Summary: | sys/vm: less-than-ideal handling of memory requests that cannot be fulfilled | ||||||
---|---|---|---|---|---|---|---|
Product: | Base System | Reporter: | Kyle Evans <kevans> | ||||
Component: | kern | Assignee: | Jason A. Harmening <jah> | ||||
Status: | Closed FIXED | ||||||
Severity: | Affects Only Me | CC: | emaste, jah | ||||
Priority: | --- | ||||||
Version: | Unspecified | ||||||
Hardware: | Any | ||||||
OS: | Any | ||||||
Attachments: |
|
Description
Kyle Evans
2023-10-03 20:28:34 UTC
Where exactly is the contig alloc attempt hanging? Based on code inspection I might guess the vm_wait_domain() call from kmem_alloc_contig_pages(), but it'd be good to get a backtrace. (In reply to Jason A. Harmening from comment #1) IIRC from the last time I debugged this, we actually get stuck just inside @ kmem_alloc_contig_domainset. kmem_alloc_contig_domain() does fail, but it's an M_WAITOK allocation so vm_domainset_iter_policy() just keeps restarting the search and we never break out. There's currently no way for, e.g., kmem_alloc_contig_domain() -> kmem_alloc_contig_pages() -> vm_page_alloc_contig_domain() to differentiate between a transient failure condition and an impossible request. (In reply to Kyle Evans from comment #2) That makes more sense actually.
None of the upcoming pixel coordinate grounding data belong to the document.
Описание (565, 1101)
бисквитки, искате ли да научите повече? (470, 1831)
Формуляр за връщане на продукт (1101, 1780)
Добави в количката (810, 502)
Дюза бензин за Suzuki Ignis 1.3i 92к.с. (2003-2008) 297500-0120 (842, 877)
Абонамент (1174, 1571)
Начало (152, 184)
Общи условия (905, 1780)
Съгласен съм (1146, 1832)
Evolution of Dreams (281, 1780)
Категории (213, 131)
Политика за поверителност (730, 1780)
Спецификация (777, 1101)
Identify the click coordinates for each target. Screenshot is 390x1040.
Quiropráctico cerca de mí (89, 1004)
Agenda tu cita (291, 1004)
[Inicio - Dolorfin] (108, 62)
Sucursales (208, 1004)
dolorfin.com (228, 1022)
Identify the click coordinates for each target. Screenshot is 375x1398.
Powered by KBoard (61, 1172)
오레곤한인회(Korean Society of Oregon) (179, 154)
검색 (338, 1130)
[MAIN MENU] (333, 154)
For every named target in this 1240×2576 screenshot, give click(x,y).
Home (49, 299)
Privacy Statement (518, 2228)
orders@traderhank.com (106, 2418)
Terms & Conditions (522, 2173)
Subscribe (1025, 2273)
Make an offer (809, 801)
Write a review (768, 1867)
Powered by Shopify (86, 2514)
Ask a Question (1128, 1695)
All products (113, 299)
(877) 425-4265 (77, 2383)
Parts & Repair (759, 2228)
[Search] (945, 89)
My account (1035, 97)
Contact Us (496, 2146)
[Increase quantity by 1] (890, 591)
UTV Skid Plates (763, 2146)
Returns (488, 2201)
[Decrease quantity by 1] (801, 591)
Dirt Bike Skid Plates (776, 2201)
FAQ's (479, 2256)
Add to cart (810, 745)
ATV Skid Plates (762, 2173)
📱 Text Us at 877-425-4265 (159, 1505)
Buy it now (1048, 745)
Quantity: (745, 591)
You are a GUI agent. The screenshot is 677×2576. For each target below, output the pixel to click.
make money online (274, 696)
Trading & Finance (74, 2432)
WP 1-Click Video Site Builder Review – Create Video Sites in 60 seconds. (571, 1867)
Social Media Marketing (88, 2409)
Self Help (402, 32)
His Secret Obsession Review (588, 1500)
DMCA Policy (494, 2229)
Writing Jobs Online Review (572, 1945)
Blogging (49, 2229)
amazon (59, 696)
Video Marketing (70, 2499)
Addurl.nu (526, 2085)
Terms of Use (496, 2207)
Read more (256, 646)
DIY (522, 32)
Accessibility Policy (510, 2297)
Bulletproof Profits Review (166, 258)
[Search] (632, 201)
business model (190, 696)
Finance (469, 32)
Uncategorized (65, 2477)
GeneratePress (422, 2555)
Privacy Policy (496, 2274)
The reclaim wait in kmem_alloc_contig_pages() might block unnecessarily for some time, but probably not indefinitely. Do you mind if I take this one? I've been wanting to get more familiar with the various bits of the VM subsystem, and this seems like as good a place to start as any. (In reply to Jason A. Harmening from comment #3) > Do you mind if I take this one? I've been wanting to get more familiar with the various bits of the VM subsystem, and this seems like as good a place to start as any. Feel free... I'm too far in the weeds on many other projects to stop and take a look, though I'm more than happy to try patches or probe around a bit more on this other affected system that I have if it'd help. Created attachment 245664 [details]
Avoid page waits or rescans of domains that can't satisfy an allocation request
Here's a somewhat naive first take on the problem; in local testing it eliminates the hang for a kmod rigged to attempt an impossible contigmalloc. Can you test it out on -current?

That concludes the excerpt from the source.